In machine learning terminology, the «naive Bayesian» constitutes a family of simple probabilistic classifiers based on the application of Bayes’ theorem about the hypothesis of independence between variables. Widely studied since the 1950s, it began to be used since the beginning of the next decade as a taxonomy method capable of self-optimization in the recovery community text. We use the frequency of occurrence of a given lexeme as a trigger, so that ExpoFinder can contribute to the semi-automated selection of relevant information from the experience gained. It is not a pure discriminative mechanism, but an auxiliary tool that has proven to be useful for application operators.

to guide the «human» editor during the task of discriminating whether or not an information captured by Beagle is valid. The latter is able to improve their efficiency through continuous learning processes (each discarding or acceptance made by the «human» editor refines the system «perceptiveness» (see figures 2 and 3).

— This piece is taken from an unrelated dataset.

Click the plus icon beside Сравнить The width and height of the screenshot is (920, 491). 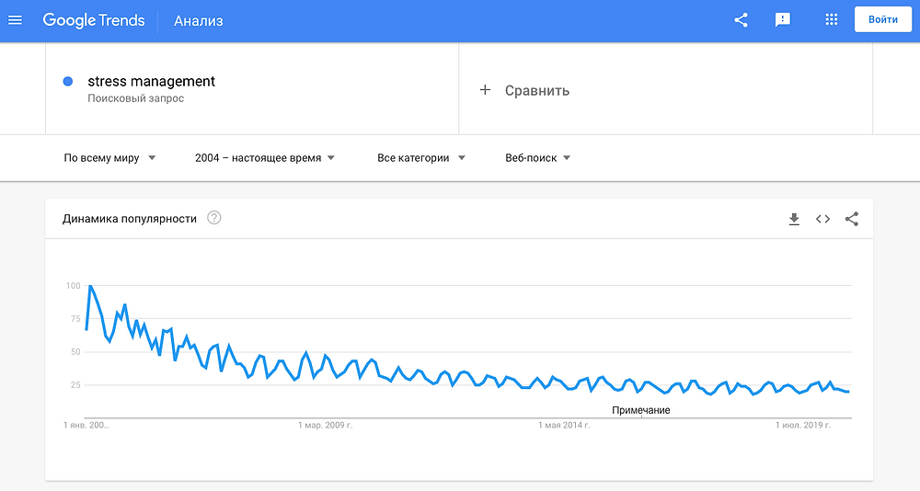pos(485,90)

Figure 2. Screenshot. Exhibitions list (fragment). See the Bayesian classifier indicator

ExpoFinder also includes a control system (QC) that identifies the mistakes and failures, which are also associated with the human editor who made them, so that he/she can perform the appropriate corrections (see figures 3 and 4).

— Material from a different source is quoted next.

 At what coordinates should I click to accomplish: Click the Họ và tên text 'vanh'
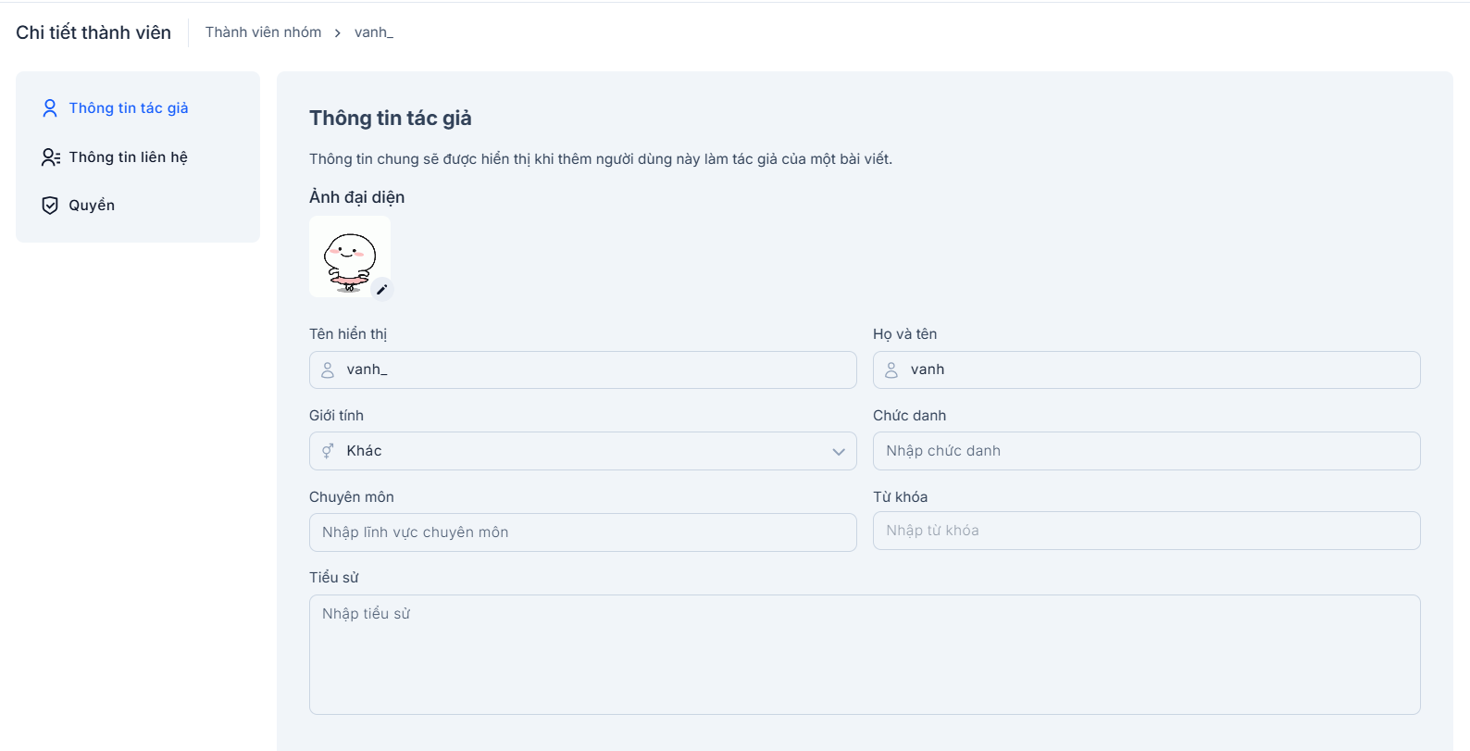[x=928, y=369]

Figure 3. Screenshot. Automated evaluation of efficiency

Figure 4. Screenshot. Quality control (QC). Resume

In its current state of development, the Beagle-ExpoFinder system captures and selects daily about 100 references from more than 12,000 web sources of information. Its error rate during the recording and validation processes is about 3.9%, below the 5% initially considered as permissible.

Bibliography

Baumgartner, R. et al. (2009). Web Data Extraction System. In Encyclopedia of Database Systems. Springer-Verlag.
Kokkoras, F. et al. (2013). DEiXTo: A Web Data Extraction Suite. Proceedings of 6th Balkan Conference in Informatics (BCI 2013), Nueva York: ACM, pp. 9-12.
Pree, W. (1994). Design Patterns for Object-Oriented Software Development. Reading, Massachussets, USA: Addison-Wesley, ACM Press Books.
Raposo, J. et al. (2002). The Wargo System: Semi-Automatic Wrapper Generation in Presence of Complex Data Access Modes. Database and Expert Systems Applications. Proceedings, 13th International Workshop, IEEE, pp. 313-17.